Marcin Święcicki powinien wycofać się raz na zawsze z polskiej polityki - za to jedno konkretne zdanie. Bo upowszechnia – w sposób zakamuflowany i perfidny – kłamstwo oświęcimskie odnoszące się do narodu polskiego.
 Grzegorz Gołębiewski: Marcin Święcicki wpisał się w antypolską narrację
/ YT, print screen
Jeśli Jan Tomasz Gross przyjmuje z niepokojem (właściwym oczywiście dla siebie)  nowelizację ustawy o IPN i mówi, że Żydzi mogą zostać pociągnięci do odpowiedzialności karnej za przypominanie faktów niewygodnych dla polskiej opinii publicznej*, to zapis ustawy brzmi jednoznacznie, że chodzi o możliwość karania osób, które WBREW FAKTOM  przypisują narodowi polskiemu i państwu polskiemu odpowiedzialność za Holokaust lub współudział w zbrodniach niemieckich popełnionych na narodzie żydowskim. Paradoksalnie jednak, dziś, to nie Jan Tomasz Gross bulwersuje najbardziej znaczną część opinii publicznej w Polsce, tylko poseł Platformy Obywatelskiej Marcin Święcicki. A wszystko to rozgrywa się na poziomie języka, słów, których używają politycy, oceniając reperkusje jakie wywołało przyjęcie przez parlament ustawy o IPN. Jeśli ktokolwiek z polskich czy izraelskich polityków wypowie zdanie, że byli Polacy, którzy mordowali Żydów, to nikt nie zarzuci im kłamstwa, bo jest to stwierdzenie faktu. Osoby przychylne Polsce będą podkreślały że były oczywiście takie kanalie, zaznaczając jednocześnie, że setki tysięcy Polaków podczas okupacji niemieckiej, bardzo często z narażeniem własnego życia i życia swoich bliskich, niosło pomoc Żydom. Inni będą tylko pisać i mówić o złych Polakach, o ich zbrodniach i tak długo jak dotyczy to faktów, nie będzie to w żaden sposób narażone na jakiekolwiek konsekwencje prawne. Nie wydaje się, żeby te proste prawdy były niezrozumiałe dla strony izraelskiej – dla ich prawników czy polityków. Zresztą głównym celem nowelizowanej ustawy jest walka z kolejną odsłoną kłamstwa oświęcimskiego, tym razem dotyczącego narodu polskiego, czyli z używaniem nazwy „polskie obozy zagłady” czy „polskie obozy koncentracyjne”.

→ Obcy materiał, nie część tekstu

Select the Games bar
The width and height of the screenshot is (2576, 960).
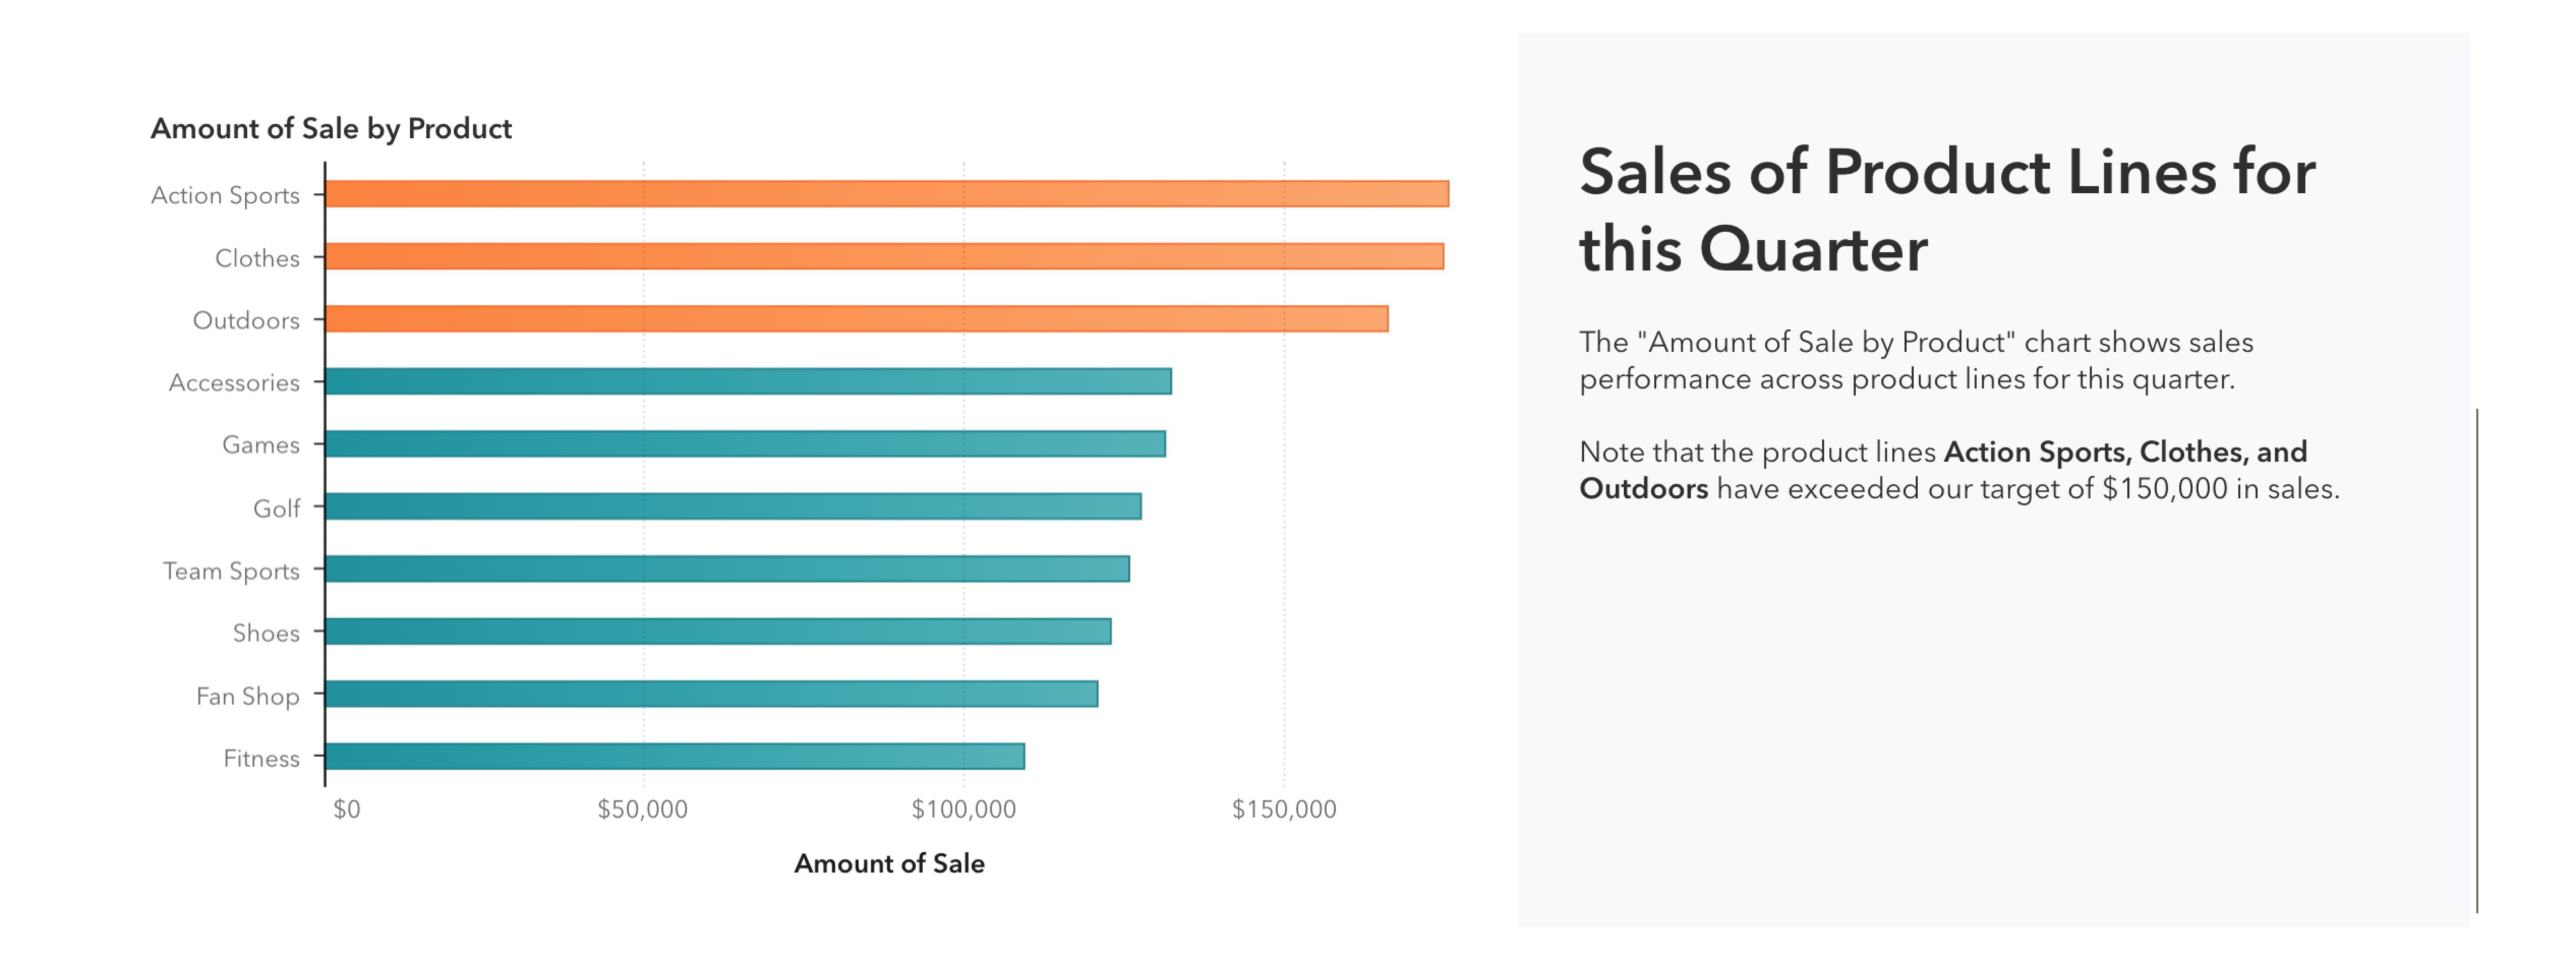tap(745, 444)
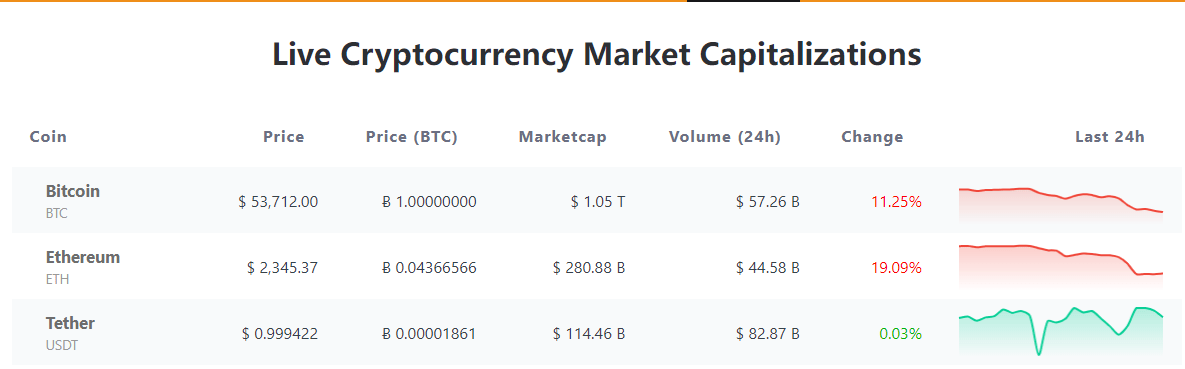Click Bitcoin's $ 1.05 T marketcap value

[x=599, y=202]
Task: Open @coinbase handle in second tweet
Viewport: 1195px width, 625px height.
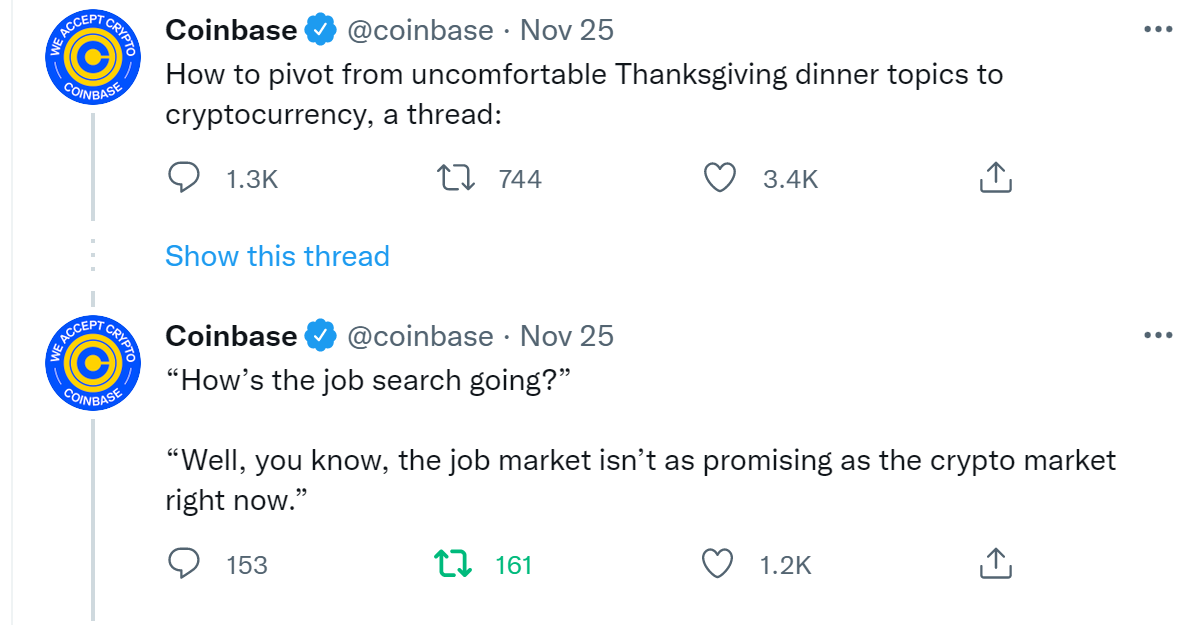Action: 421,336
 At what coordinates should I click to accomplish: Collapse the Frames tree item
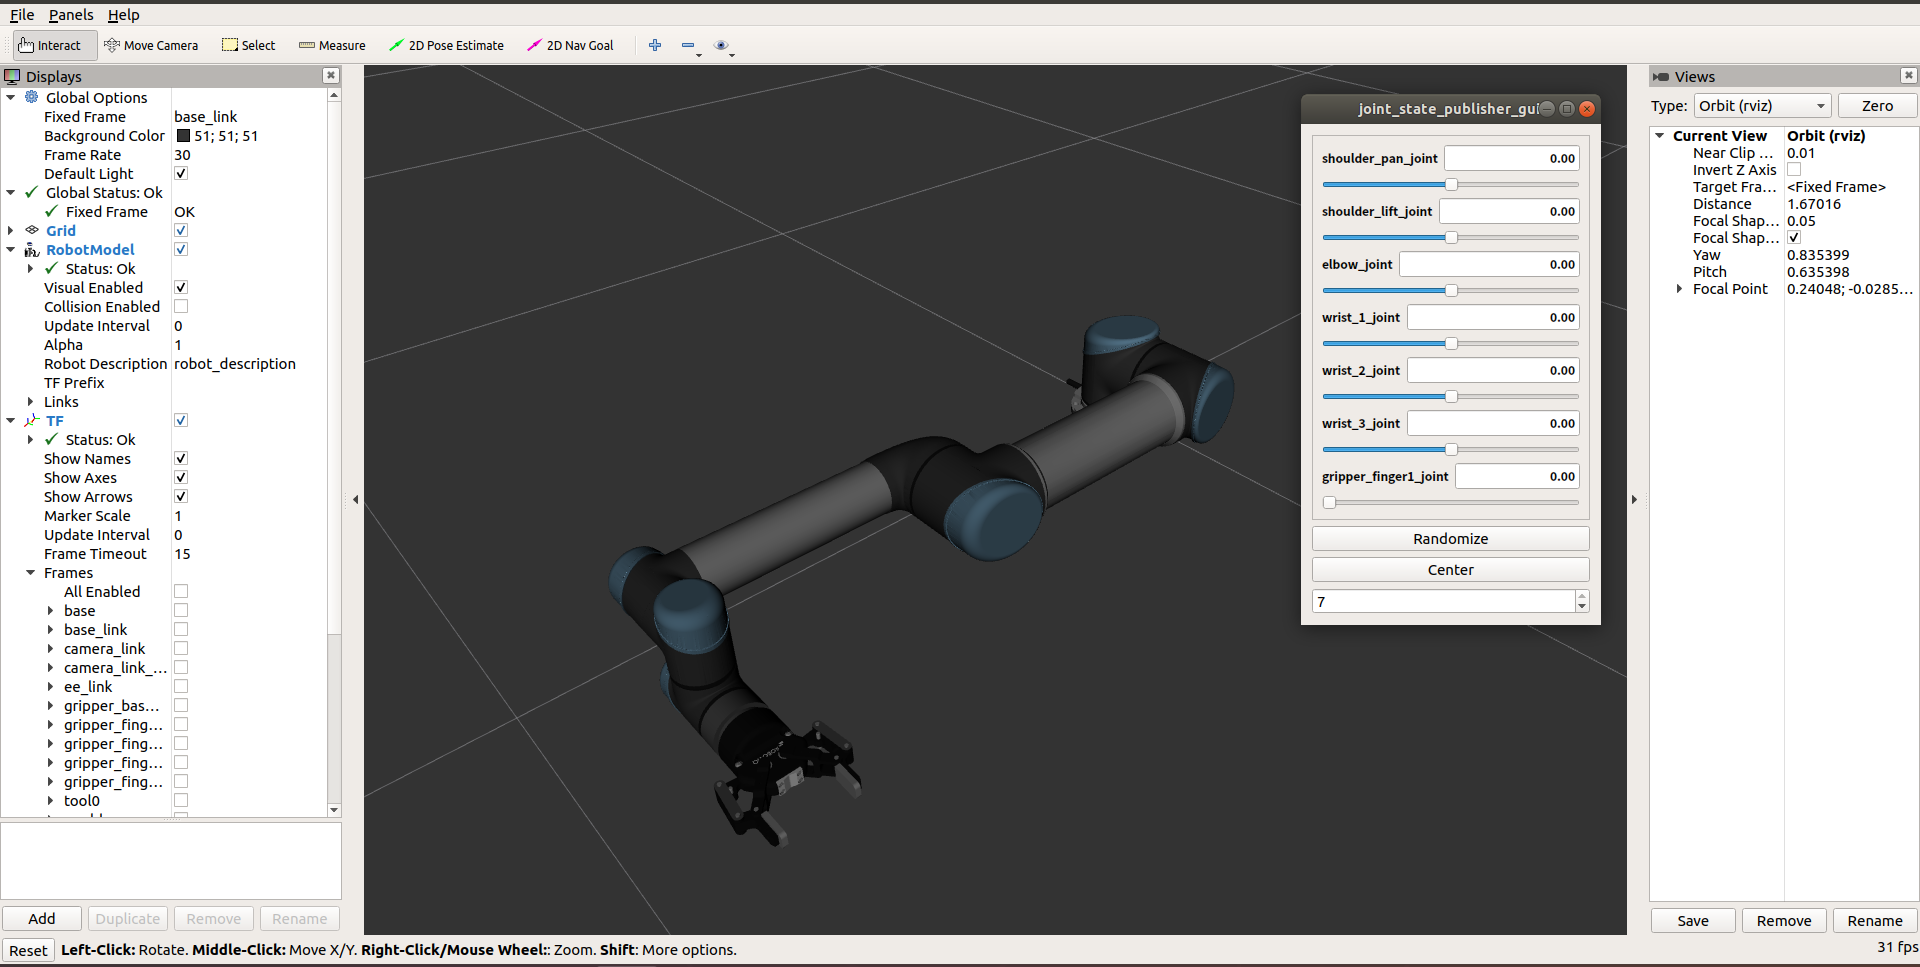(x=30, y=573)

Gwałtowna reakcja Izraela, organizacji żydowskich, w ostatnich godzinach nieco „schłodzona”, musi więc mieć inne podłoże niż tylko obawa o wolność badań historycznych, już nie mówiąc o absurdalnym zarzucie negowania Holokaustu. Wróćmy do posła Marcina Święcickiego. Nie jest tak znanym politykiem, by jego myśli podchwyciły ochoczo zachodnie media, ale wystarczająco rozpoznawalnym w Polsce, by to co mówi, wywołało dość powszechne oburzenie nie tylko w Internecie. Zdanie Święcickiego „Polacy mordowali Żydów” tylko pozornie jest prawdziwe. Bo byli tacy Polacy. Jednak sens tych słów, nie tylko w kontekście toczącego się w Polsce sporu jest jednoznaczny. Jeśli używamy terminu Polacy, to myślimy o wspólnocie, o naszym narodzie. I tak właśnie zostały odebrane słowa posła z PO. Zbyt poważny jest to spór, by można było przejść obok tych słów obojętnie i je zlekceważyć. Marcin Święcicki powinien wycofać się raz na zawsze z polskiej polityki - za to jedno konkretne zdanie. Bo upowszechnia – w sposób zakamuflowany i perfidny – kłamstwo oświęcimskie odnoszące się do narodu polskiego. Nikt w Polsce, ani Prawo i Sprawiedliwość, ani IPN, nie zamierzają wybielać przypadków mordów dokonanych przez Polaków na Żydach. Ale nadszedł moment, ostatni być może moment, by do światowej opinii publicznej dotarła wiedza na temat roli Polski i Polaków w II wojnie światowej. 73 lata po niej zmagamy się z tym, żeby nie pisano o „polskich obozach zagłady”. Jest to sytuacja nienormalna, zawiniona przez komunistów i elity III RP. Także przez „politykę wstydu”. I nie jest też potrzebna histeria skierowana przeciwko Izraelowi, tylko twarde, zgodne z interesem polskiego państwa stanowisko rządu i prezydenta, w więc podpis Andrzeja Dudy pod nowelizacją ustawy o IPN. To jest dopiero początek drogi do odkłamywania roli Polski w II wojnie światowej, bo sprawa relacji polsko –żydowskich w czasach zagłady jest tylko częścią wielkiego problemu całkowitej niewiedzy na temat naszego udziału w walce z Niemcami. Póki co, polska opozycja traktuje kryzys polsko – izraelski jako znakomitą okazję do ataku na polski rząd. Jest to działanie jednoznaczne w swojej wymowie i jakikolwiek komentarz w tej sprawie wydaje się zbędny.       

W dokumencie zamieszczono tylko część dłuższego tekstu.